• [ESERCIZI]
A. Secondo il testo sul contagio da SARS-CoV-2, qual è il recettore cellulare principale che consente al virus di entrare nella cellula?
B. Ricopia fedelmente dal testo sul contagio da SARS-CoV-2 il passo che comincia con "2) Successivamente, SARS-CoV-2" e prosegue fino a "e all’albero tracheobronchiale.".
C. Traduci in inglese questa frase del testo sul contagio da SARS-CoV-2: "Nell’80% circa dei pazienti contagiati i sintomi sono modesti e prevalentemente localizzati alle vie aeree superiori e all’albero tracheobronchiale."

• [TESTO DI RIFERIMENTO]
================================

Contagio da SARS-CoV-2: minor rischio nell’infanzia?


Gli studi su COVID 19, a disposizione sino ad ora, hanno dimostrato che il grave quadro della malattia si sviluppa attraverso tre successive fasi.

1) Una volta inalato, SARS-CoV-2 si lega alle cellule ciliate della mucosa nasale e inizia a replicare: il recettore cellulare principale che permette la penetrazione del virus all’interno della cellula è l’Enzima di Conversione dell’Angiotensina 2 (ACE 2). In questo stadio la risposta immunitaria innata locale è molto limitata, il virus si propaga, può essere rilevato da tamponi nasali, e la persona infettata può trasmettere ad altri il virus.

2) Successivamente, SARS-CoV-2 migra lungo il tratto respiratorio: viene innescata una risposta immunitaria innata locale più robusta, e l’infezione diviene clinicamente manifesta. Nell’80% circa dei pazienti contagiati i sintomi sono modesti e prevalentemente localizzati alle vie aeree superiori e all’albero tracheobronchiale.

3) Nel 20% dei casi il virus si diffonde a livello polmone, penetra nelle cellule alveolari al cui interno replica; viene prodotto un gran numero di particelle virali, che a loro volta infettano cellule adiacenti. Il risultato finale è un danno alveolare diffuso per il cui recupero è importante sia la risposta immunitaria, innata e acquisita, che la rigenerazione delle cellule distrutte dal virus.

================================

• [RIGHE DI DATI]
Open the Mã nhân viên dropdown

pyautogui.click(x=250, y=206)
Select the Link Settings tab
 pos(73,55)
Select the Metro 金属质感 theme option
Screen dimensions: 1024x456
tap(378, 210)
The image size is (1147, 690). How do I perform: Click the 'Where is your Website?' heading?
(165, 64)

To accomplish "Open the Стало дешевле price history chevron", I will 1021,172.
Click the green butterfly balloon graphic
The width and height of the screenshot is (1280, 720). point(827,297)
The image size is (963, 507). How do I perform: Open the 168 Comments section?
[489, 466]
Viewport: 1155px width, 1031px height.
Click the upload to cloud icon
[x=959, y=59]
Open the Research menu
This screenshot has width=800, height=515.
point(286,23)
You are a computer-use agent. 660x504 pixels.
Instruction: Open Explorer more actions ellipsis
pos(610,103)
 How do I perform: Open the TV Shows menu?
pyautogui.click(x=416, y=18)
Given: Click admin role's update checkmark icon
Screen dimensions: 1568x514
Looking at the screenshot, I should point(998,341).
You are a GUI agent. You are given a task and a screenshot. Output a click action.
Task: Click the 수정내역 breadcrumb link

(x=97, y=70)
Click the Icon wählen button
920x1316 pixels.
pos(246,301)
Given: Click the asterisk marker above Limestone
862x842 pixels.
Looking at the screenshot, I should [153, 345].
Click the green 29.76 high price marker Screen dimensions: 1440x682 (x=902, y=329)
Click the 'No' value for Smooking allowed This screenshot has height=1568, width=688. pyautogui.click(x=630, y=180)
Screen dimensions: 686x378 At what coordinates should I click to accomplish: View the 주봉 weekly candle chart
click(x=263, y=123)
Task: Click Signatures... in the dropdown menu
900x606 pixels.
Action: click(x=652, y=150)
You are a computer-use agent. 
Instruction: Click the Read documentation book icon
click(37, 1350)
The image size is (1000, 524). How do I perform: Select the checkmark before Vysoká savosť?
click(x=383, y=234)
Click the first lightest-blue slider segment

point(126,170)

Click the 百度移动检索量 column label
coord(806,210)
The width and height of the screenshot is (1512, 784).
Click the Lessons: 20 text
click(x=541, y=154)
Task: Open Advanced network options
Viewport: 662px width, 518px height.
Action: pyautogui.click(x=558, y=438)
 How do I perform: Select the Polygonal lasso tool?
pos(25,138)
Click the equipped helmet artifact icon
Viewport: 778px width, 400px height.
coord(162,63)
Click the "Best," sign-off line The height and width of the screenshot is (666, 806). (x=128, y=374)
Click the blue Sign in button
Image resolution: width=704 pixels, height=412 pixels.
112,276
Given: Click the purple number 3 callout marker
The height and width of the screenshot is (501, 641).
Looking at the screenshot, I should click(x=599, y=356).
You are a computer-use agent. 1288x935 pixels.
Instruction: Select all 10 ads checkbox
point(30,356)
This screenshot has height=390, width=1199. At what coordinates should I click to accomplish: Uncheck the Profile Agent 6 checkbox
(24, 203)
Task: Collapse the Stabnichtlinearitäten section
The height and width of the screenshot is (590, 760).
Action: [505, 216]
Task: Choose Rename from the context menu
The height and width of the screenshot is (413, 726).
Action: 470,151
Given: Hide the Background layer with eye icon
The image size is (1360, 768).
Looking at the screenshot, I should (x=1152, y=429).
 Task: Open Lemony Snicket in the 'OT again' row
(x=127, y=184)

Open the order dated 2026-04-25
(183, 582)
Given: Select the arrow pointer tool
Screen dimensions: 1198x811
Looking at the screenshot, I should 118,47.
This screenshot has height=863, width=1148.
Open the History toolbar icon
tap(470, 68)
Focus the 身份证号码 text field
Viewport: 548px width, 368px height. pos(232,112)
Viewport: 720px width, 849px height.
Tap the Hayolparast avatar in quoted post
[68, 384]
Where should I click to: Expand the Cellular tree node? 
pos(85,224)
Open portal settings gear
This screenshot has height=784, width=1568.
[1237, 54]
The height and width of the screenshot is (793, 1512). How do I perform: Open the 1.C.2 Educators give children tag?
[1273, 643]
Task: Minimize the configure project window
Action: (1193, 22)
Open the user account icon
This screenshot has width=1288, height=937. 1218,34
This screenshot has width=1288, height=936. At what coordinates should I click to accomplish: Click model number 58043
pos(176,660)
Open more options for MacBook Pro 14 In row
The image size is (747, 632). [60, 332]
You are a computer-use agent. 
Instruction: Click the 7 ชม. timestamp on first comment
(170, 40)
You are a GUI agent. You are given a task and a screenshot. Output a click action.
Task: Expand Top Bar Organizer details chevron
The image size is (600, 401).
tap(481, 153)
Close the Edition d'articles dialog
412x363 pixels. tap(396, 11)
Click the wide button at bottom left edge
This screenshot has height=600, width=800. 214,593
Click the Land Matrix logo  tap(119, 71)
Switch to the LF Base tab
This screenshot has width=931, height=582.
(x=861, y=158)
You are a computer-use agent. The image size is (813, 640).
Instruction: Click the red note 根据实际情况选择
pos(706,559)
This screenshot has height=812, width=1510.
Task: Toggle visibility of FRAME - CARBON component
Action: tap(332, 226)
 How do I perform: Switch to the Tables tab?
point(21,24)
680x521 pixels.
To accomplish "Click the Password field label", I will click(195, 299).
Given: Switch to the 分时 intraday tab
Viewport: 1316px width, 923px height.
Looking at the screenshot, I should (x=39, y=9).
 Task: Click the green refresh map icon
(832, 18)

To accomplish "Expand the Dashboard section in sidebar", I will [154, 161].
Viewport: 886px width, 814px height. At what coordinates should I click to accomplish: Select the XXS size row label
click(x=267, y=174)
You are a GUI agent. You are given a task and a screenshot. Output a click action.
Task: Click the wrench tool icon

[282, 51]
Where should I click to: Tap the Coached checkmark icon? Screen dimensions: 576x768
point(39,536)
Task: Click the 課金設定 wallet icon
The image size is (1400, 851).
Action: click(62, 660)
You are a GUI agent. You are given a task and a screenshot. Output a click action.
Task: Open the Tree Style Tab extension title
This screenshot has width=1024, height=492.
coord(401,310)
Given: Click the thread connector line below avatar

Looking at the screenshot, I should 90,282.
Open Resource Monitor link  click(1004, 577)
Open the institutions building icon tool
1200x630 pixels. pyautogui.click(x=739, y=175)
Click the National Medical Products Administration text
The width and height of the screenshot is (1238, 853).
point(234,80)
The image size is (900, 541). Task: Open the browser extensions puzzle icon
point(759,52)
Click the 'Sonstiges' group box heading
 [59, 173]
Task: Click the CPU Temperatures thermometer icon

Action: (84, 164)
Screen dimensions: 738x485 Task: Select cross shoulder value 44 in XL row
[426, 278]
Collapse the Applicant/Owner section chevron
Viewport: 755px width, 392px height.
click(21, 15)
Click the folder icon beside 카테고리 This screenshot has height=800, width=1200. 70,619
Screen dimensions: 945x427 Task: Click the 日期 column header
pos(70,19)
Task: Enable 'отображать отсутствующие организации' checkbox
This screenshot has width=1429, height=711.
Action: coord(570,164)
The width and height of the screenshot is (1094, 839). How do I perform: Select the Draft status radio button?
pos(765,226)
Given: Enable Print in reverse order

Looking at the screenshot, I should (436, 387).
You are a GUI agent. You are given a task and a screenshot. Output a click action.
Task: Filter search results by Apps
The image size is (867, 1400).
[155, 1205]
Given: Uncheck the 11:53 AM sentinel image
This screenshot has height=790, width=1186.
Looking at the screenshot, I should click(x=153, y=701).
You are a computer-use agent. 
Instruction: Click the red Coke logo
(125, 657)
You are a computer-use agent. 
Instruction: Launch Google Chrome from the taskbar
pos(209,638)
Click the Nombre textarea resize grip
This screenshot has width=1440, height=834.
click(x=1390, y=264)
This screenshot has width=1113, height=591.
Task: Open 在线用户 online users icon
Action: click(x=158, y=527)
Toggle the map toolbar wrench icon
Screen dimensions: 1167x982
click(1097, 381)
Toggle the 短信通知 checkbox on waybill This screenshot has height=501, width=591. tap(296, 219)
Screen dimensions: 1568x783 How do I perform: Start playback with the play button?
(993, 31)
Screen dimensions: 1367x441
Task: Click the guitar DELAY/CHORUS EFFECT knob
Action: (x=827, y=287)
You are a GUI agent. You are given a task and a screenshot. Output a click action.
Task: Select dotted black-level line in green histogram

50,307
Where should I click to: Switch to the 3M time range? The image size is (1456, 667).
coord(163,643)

================================

• [SOLUZIONI]
A. L'Enzima di Conversione dell'Angiotensina 2 (ACE 2).

B.
2) Successivamente, SARS-CoV-2 migra lungo il tratto respiratorio: viene innescata una risposta immunitaria innata locale più robusta, e l’infezione diviene clinicamente manifesta. Nell’80% circa dei pazienti contagiati i sintomi sono modesti e prevalentemente localizzati alle vie aeree superiori e all’albero tracheobronchiale.

C. In about 80% of infected patients, the symptoms are mild and mainly localized to the upper airways and the tracheobronchial tree.